Over the years, poor governance, gross mismanagement of the economy, massive corruption, total disregard for human rights, and discrimination against women as well as ethnic and religious minorities, have gradually wiped out any semblance of public trust, thus throwing into question the legitimacy of the regime for millions of Iranians.
With the election in June 2021 of Ebrahim Raisi as President of the Islamic Republic of Iran, all three branches of government are for the first time in the hands of hard-line fundamentalists ideologically allied with the Supreme Leader Ayatollah Ali Khamenei, even though together they constitute no more than a small minority of Khomeini’s initial followers who came to power in 1979.
Nonetheless, as a constituency, they and their supporters, led by senior officers in the Revolutionary Guards, senior radical clerics, various revolutionary organizations and charities with a dominant position in the country’s economy — now increasingly referred to as the ‘Deep State’ — have retained sole control of all of the key levers of power and of decision making through the security apparatus and various coercive forces, including the media.
Allied with Russia and China, and hostile towards the democracies of the West, the Deep State has gradually cast aside every shade of opinion advocating transparency and reform.

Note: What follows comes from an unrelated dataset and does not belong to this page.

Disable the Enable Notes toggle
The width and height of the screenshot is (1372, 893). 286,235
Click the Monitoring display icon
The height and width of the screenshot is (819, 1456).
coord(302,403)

Senior political figures such as former Prime Minister Mir Hossein Moussavi, who has been under continued house arrest for more than a decade after contesting the falsified results of the 2009 presidential election, represent just the tip of an iceberg that stretches to many other senior leaders and their support base who, for reasons of safety and security, have been much more guarded in expressing opposition to the way the country is being mismanaged.
These developments are in line with the country’s deteriorating economic conditions, for which the Deep State is incapable of providing any long-term solutions — even if Iran’s rising issues with the International Atomic Energy Agency are resolved, and an agreement to revive the nuclear deal, or Joint Comprehensive Plan of Action (JCPOA). Coupled with Iran’s increasing estrangement from the West and its regional isolation, they provide a wakeup call for all mainstream forces to re-evaluate their strategies in order to pose a serious challenge to the Deep State.
With daily protests throughout the country, and a highly disgruntled public united in its disdain for the Deep State, the potential for peaceful change under the banner of ‘national reconciliation’ has never been greater.
By drawing lessons from other successful struggles, such as the peaceful transition in South Africa which replaced the racist Apartheid regime with a vibrant democracy, millions of democratically minded Iranians committed to the principle of popular sovereignty can now focus their attention solely against the Deep State with a single demand that can salvage their future and that of their nation: namely, a new democratic constitution free of all theocratic aberrations which respects the rights of all Iranians for equality, justice and peaceful co-existence.